Spin-density wave and field-induced spin-density wave transitions of(TMTSF)2ClO4at high magnetic fields

Abstract

The magnetic field dependence of the SDW transition in $(\mathrm{TMTSF}{)}_{2}{\mathrm{ClO}}_{4}$ for various anion cooling rates has been measured, with the field up to 27 T parallel to the lowest conductivity direction ${c}^{*}.$ For quenched $(\mathrm{TMTSF}{)}_{2}{\mathrm{ClO}}_{4},$ the SDW transition temperature ${T}_{\mathrm{SDW}}$ increases from 4.5 K in zero field up to 8.4 K at 27 T. A quadratic behavior is observed below 18 T, followed by a saturation behavior. These results are consistent with the prediction of the mean-field theory. From these behaviors, ${T}_{\mathrm{SDW}}$ is estimated as ${T}_{{\mathrm{SDW}}_{0}}=13.5 \mathrm{K}$ for the perfect nesting case.

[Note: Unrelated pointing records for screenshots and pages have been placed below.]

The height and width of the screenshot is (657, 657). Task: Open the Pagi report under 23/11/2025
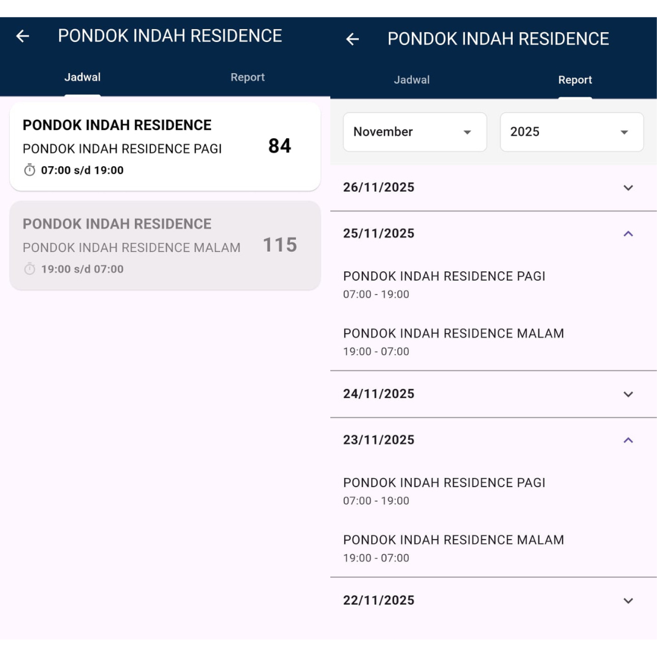444,491
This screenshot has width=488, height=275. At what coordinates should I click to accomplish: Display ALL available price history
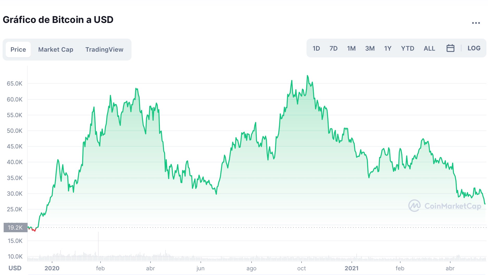pos(429,49)
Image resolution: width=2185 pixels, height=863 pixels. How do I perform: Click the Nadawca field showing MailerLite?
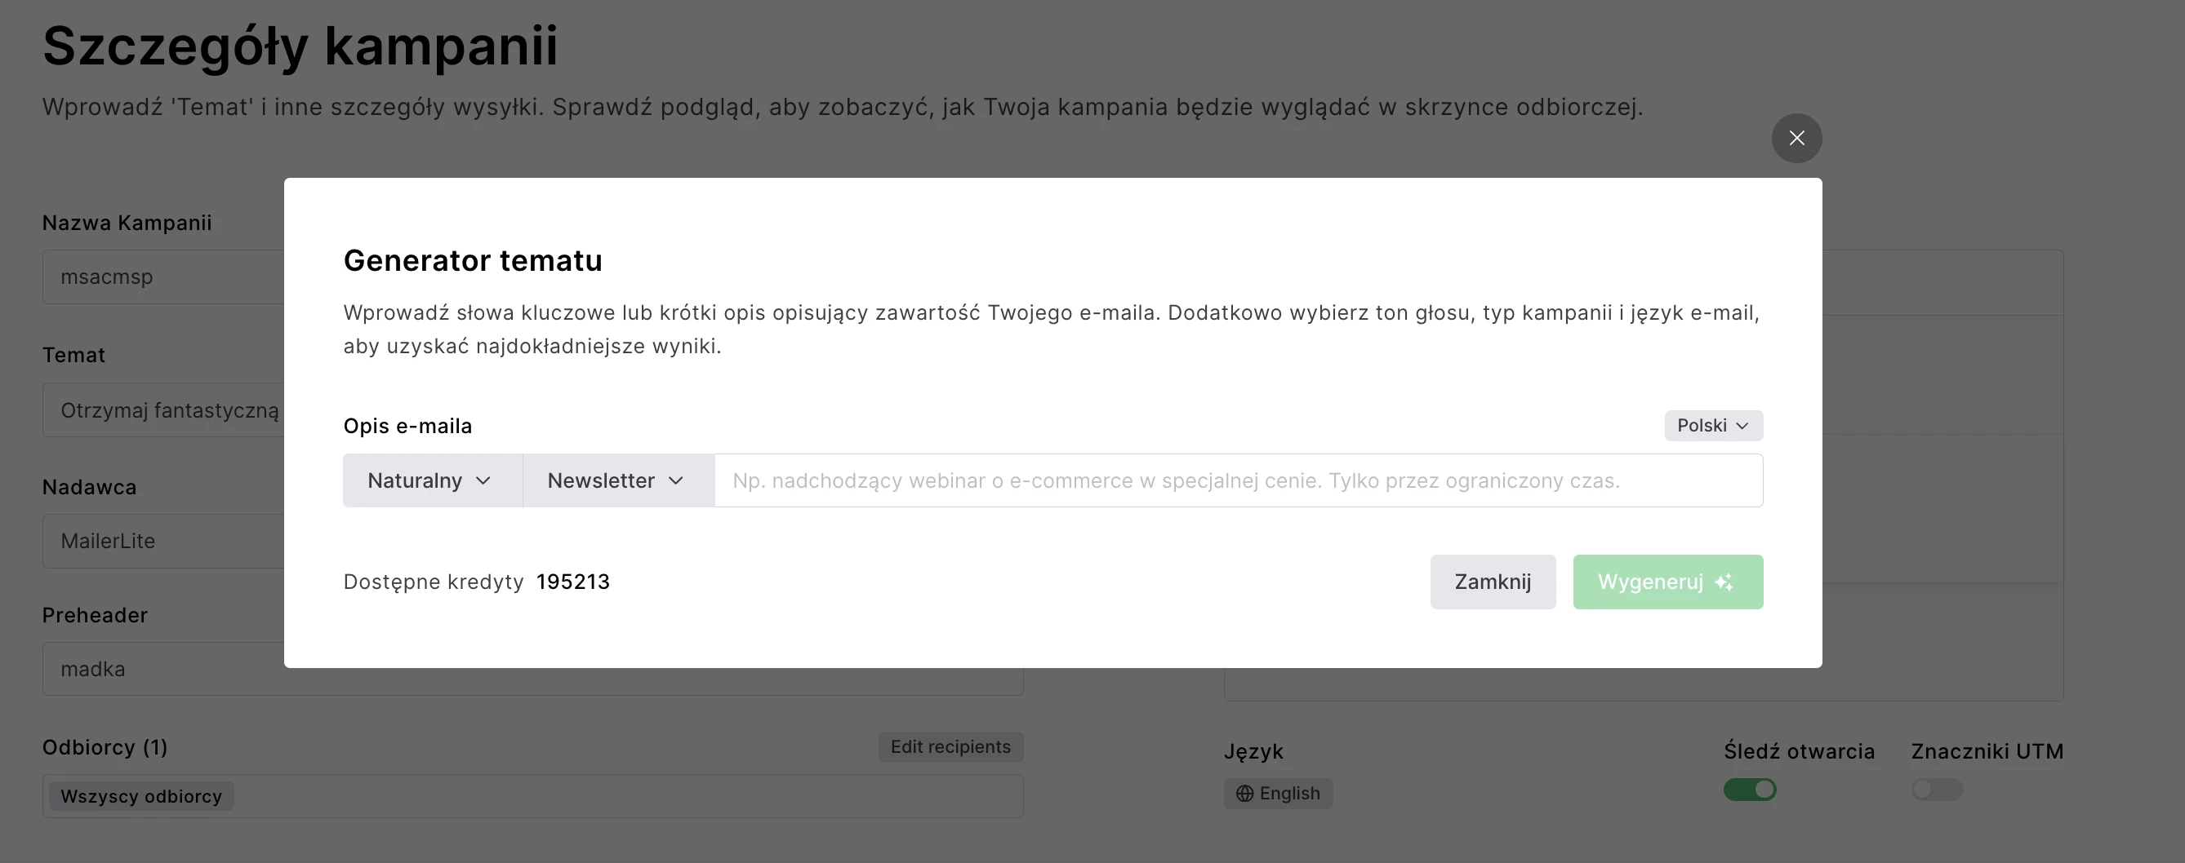tap(163, 541)
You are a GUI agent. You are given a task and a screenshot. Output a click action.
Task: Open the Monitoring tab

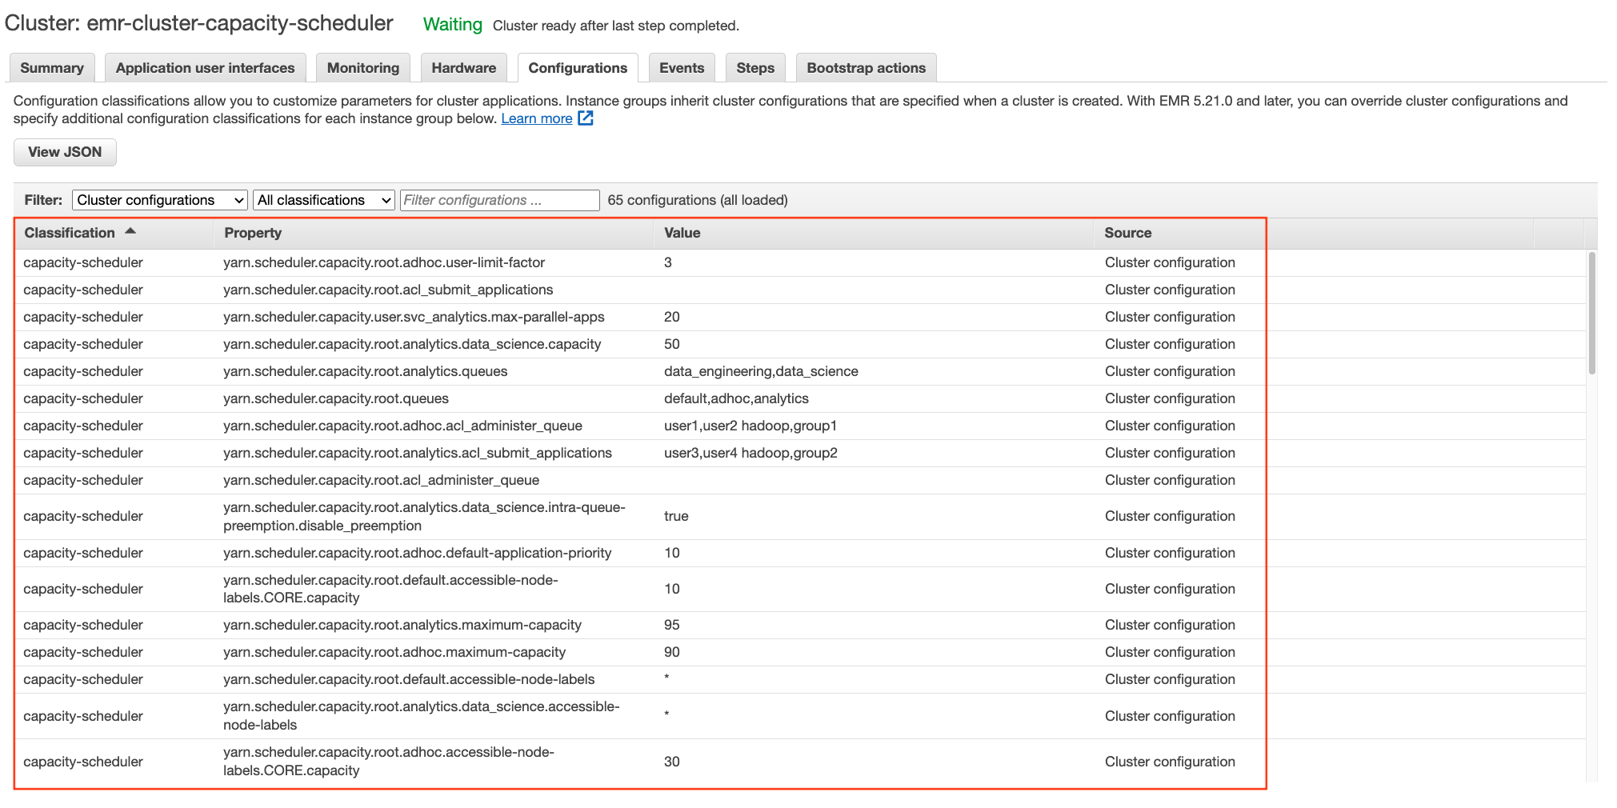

This indicates that the SDW phase in quenched $(\mathrm{TMTSF}{)}_{2}{\mathrm{ClO}}_{4},$ where ${T}_{\mathrm{SDW}}$ is less than 6 K, is strongly suppressed by the two-dimensionality of the system. In the intermediate cooled state in which the SDW phase does not appear in zero field, the transition temperature for the field-induced SDW shows a quadratic behavior above 12 T and there is no saturation behavior even at 27 T, in contrast to the FISDW phase in the relaxed state. This behavior can probably be attributed to the difference of the dimerized gap due to anion ordering.